El paso se levantaba minutos después de las ocho de la tarde, y tras bajar la rampa del altar buscaba la calle Francisco Bruna y la Cuesta del Rosario para salir a la Alfalfa y la Plaza de San Pedro.

La Virgen de la Hiniesta lucía para ambas salidas el manto azul bordado en oro estrenado en 2024, conjuntado a la perfección con las flores blancas del exorno.

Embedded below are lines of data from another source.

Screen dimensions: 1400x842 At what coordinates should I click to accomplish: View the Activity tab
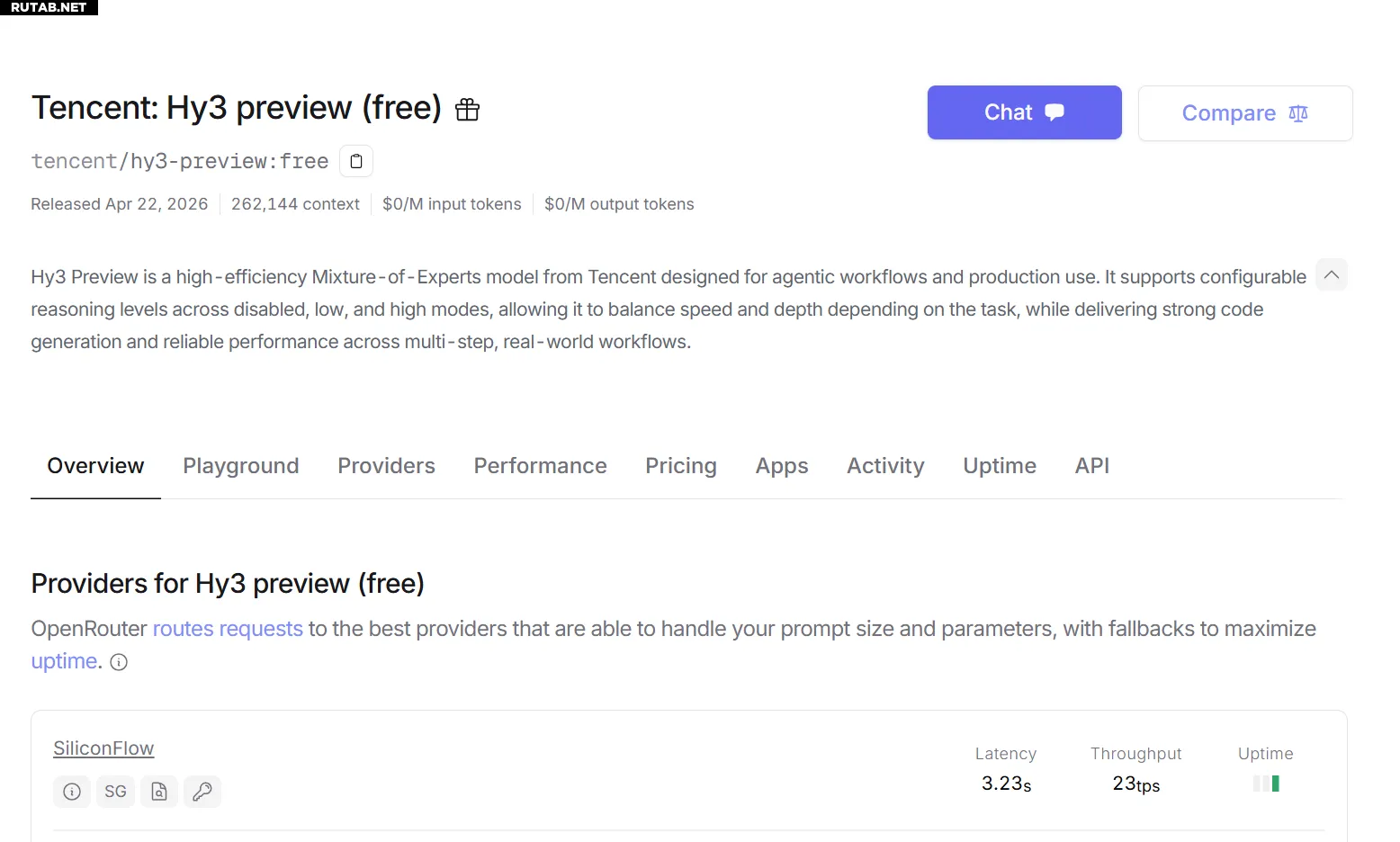tap(885, 466)
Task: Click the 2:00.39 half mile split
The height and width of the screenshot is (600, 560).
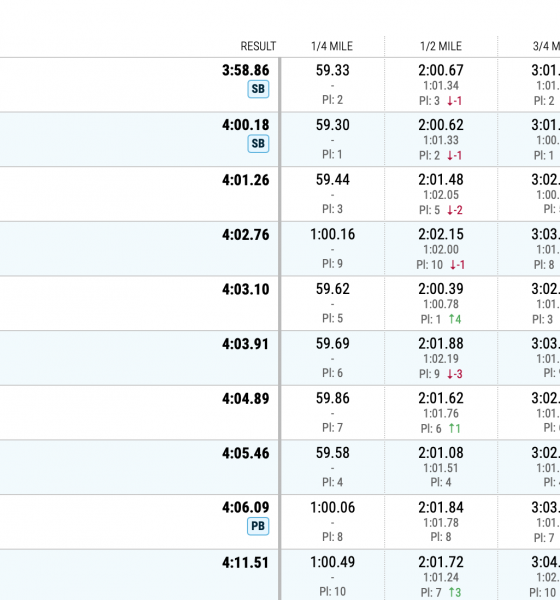Action: click(x=441, y=289)
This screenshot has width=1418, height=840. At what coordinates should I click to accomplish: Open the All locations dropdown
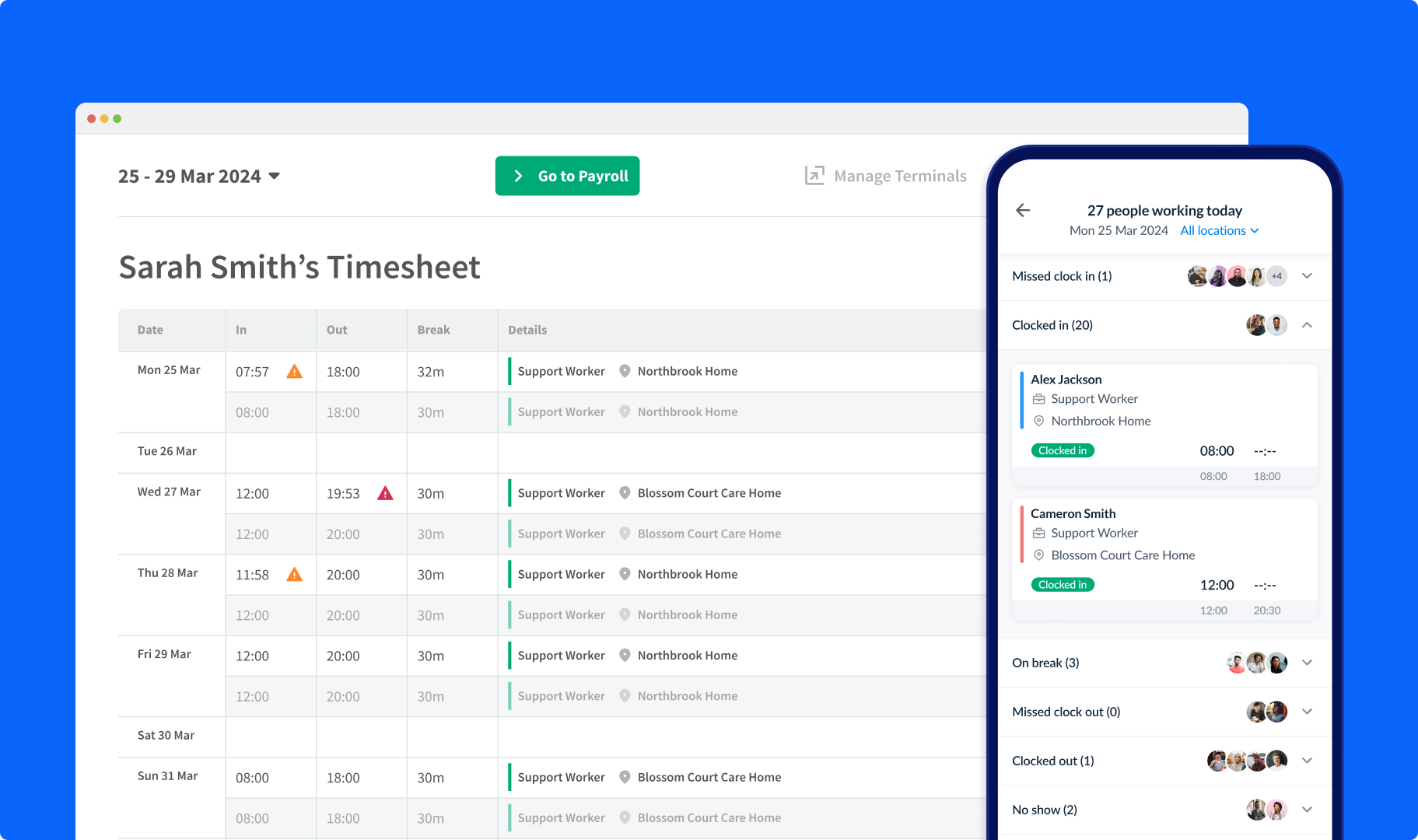[1218, 230]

Respecto a la parte musical, la Banda Municipal de Música de Mairena del Alcor acompañaba a la imagen de gloria, y la Agrupación Musical María Santísima deas Angustias Coronada (Los Gitanos) hacía lo propio en la Cruz de Guía.

El cortejo, tras llegar al Cristo de Burgos, continuaba por la calle Doña María Coronel en la anochecida del Jueves de Corpus.

Y poco a poco, con las velas de los guardabrisas iluminando todo el paso y el sabor nostálgico de las marchas “Madre Hiniesta” o “Hiniesta” de Peralto, llegaba la Virgen a los callejones cercanos a su templo.

Allí se desataría el fervor popular, con vivas y petalás a la reina de la collación, y ese nudo en la garganta que desencadenaría la emoción hasta la entrada.

A las once y media de la noche, la Hiniesta cruzaba el dintel de San Julián, cerrando las dos jornadas para el recuerdo que la hermandad y la imagen gloriosa han regalado a Sevilla.